To ensure customers receive the best service possible at TransFICC we need to make sure that our systems have robust latency and throughput figures. A key part of avoiding latency spikes (in Java anyway) is to attempt to keep the Garbage Collector at bay. One way we attempt to do this is with the use of object pooling pattern to allow us to re-use objects.
We weren't sure what data structure would be best to back our object pool implementation so we decided to write a few benchmarks that utilise various data structures: stack, dequeue based stack, queue, and an array. The goal of these benchmarks was to see if any of the data structures allocate (e.g. if using a LinkedList, a node would be created everytime you added an object to the pool), and to see what the latency and throughput values would be.
The benchmark results for measuring throughput show that both of the deque backed object pools perform at a similar level for both of the scenarios we are testing (removing and adding a single object, removing and adding several objects), with our stack implementation having similar throughput for the removing and adding several objects scenario, taking into account the error.
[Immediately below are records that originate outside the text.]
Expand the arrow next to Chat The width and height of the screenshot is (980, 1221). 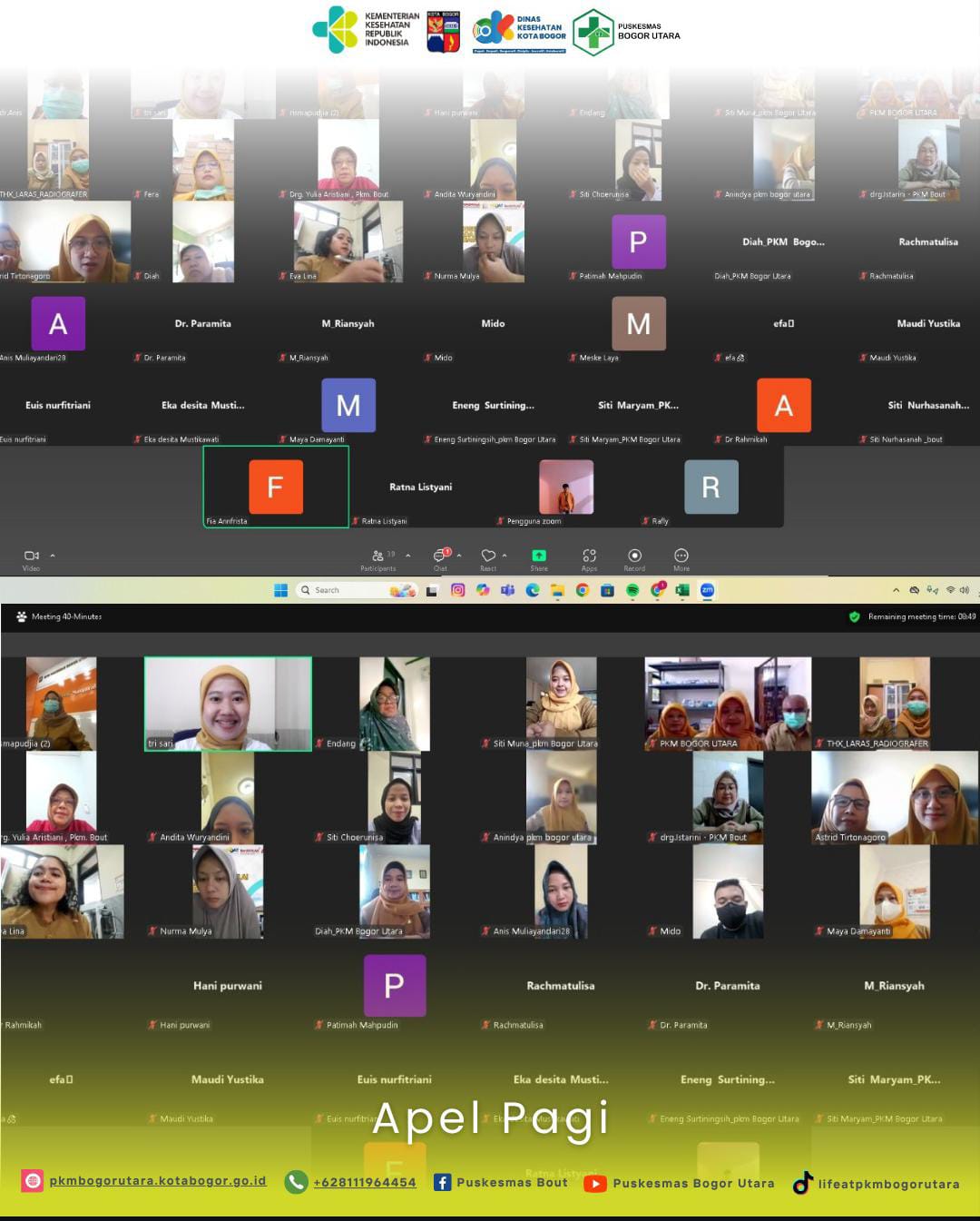pyautogui.click(x=459, y=556)
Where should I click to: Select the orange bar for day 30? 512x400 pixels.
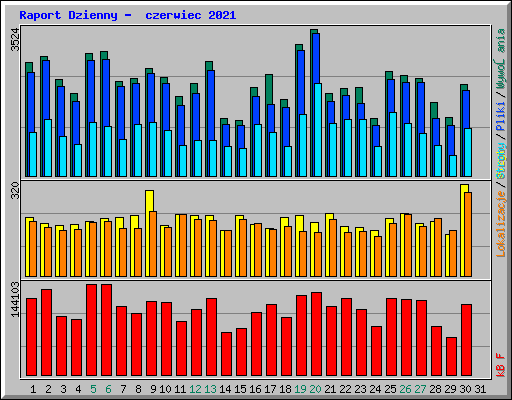click(468, 234)
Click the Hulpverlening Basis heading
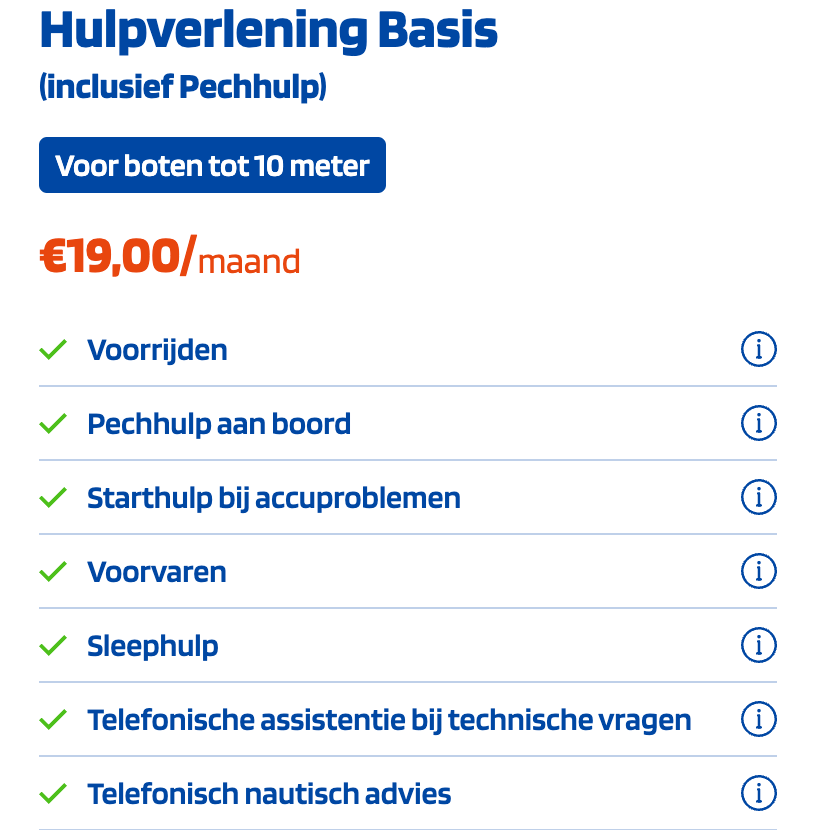The width and height of the screenshot is (816, 830). coord(268,32)
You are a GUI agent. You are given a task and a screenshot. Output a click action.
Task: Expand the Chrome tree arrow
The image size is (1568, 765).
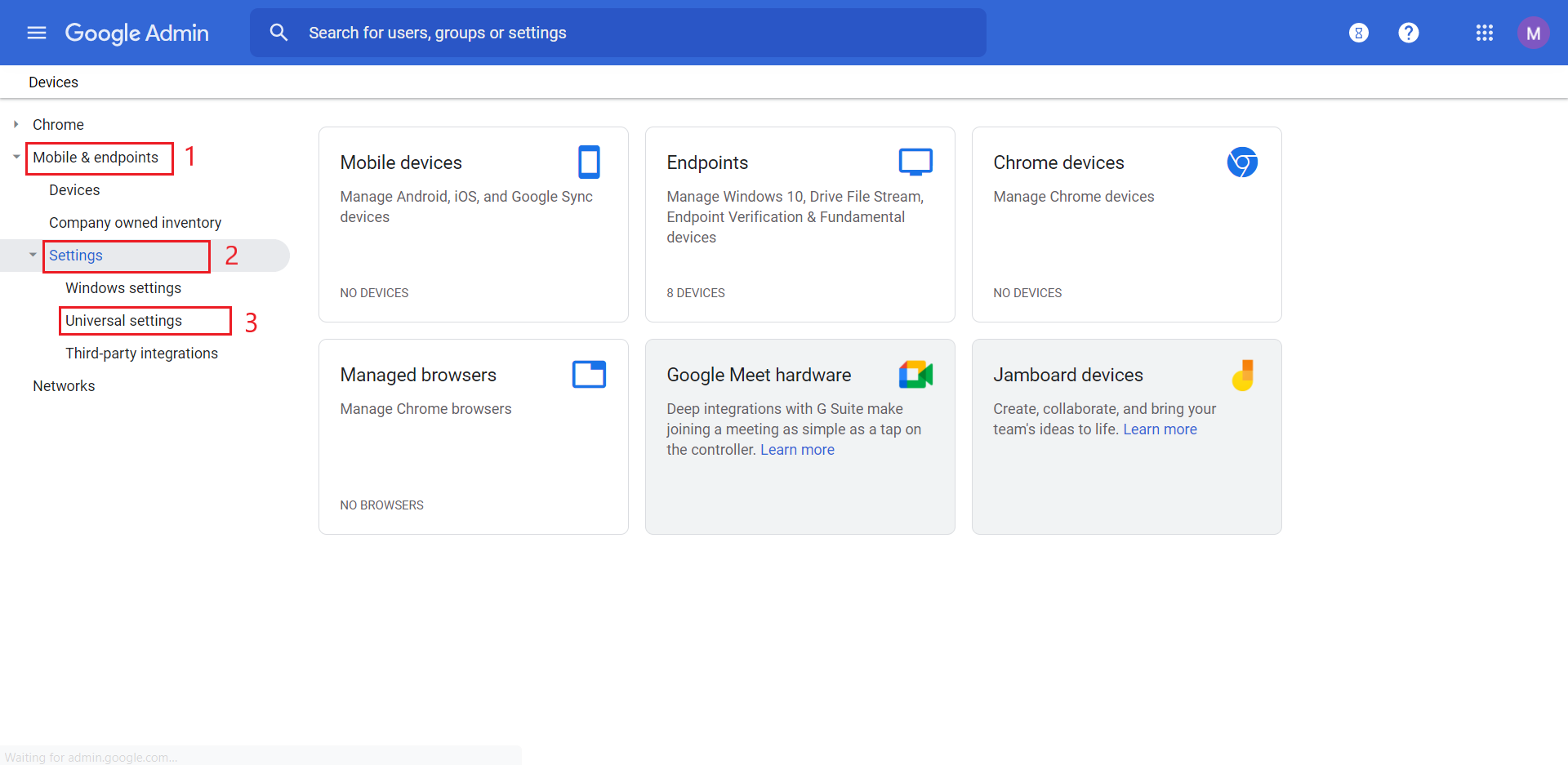point(16,124)
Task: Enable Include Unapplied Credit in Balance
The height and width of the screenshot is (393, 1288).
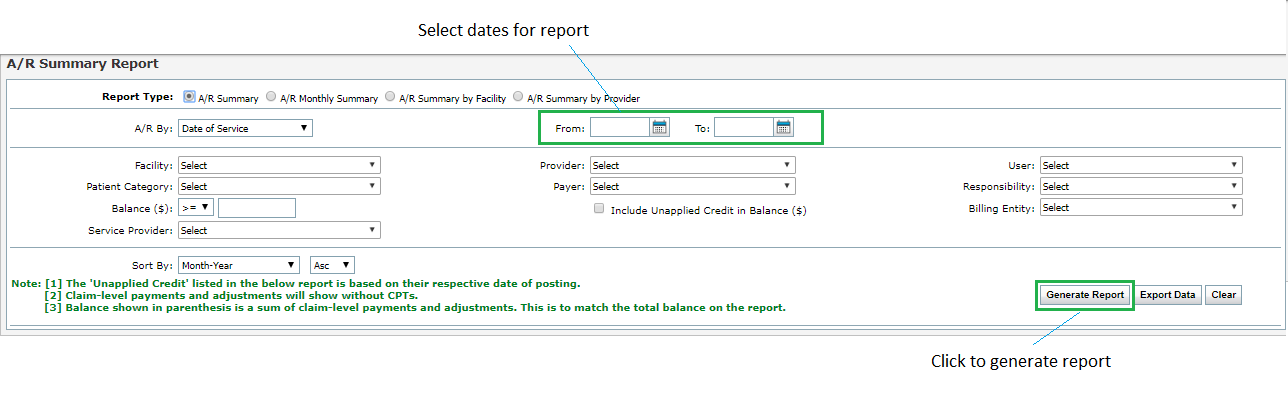Action: click(x=599, y=209)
What is more interesting is the graphing of the latency figures.
Both object pools that are backed by a deque have very similar latency profiles, which I was surprised at as I expected the the stack implementation to outperform on the remove one add one strategy as it would only be using a single object (the queue implementation will always be taking a different object from the front of the queue). The stack object pool does perform slightly better in the remove several add several scenario at one data point, but the difference isn't significant compared to the queue implementation.
What I found most surprising is the high variance in the array backed object pool. I assumed using a simple array would yield the best throughput and latency numbers, however this is not the case. I'm not sure if it's because of my implementation of the array object pool so will try another version if I have time.
In the end we opted to use an object pool using a stack backed by a deque based on our findings. I should point out that all our object pools are accessed from a single thread so are not required to be thread safe.
The benchmarks were run on a Fedora 23 box with 6 core Intel(R) Xeon(R) CPU E5-1650 v3 @ 3.50GHz and 32GB RAM.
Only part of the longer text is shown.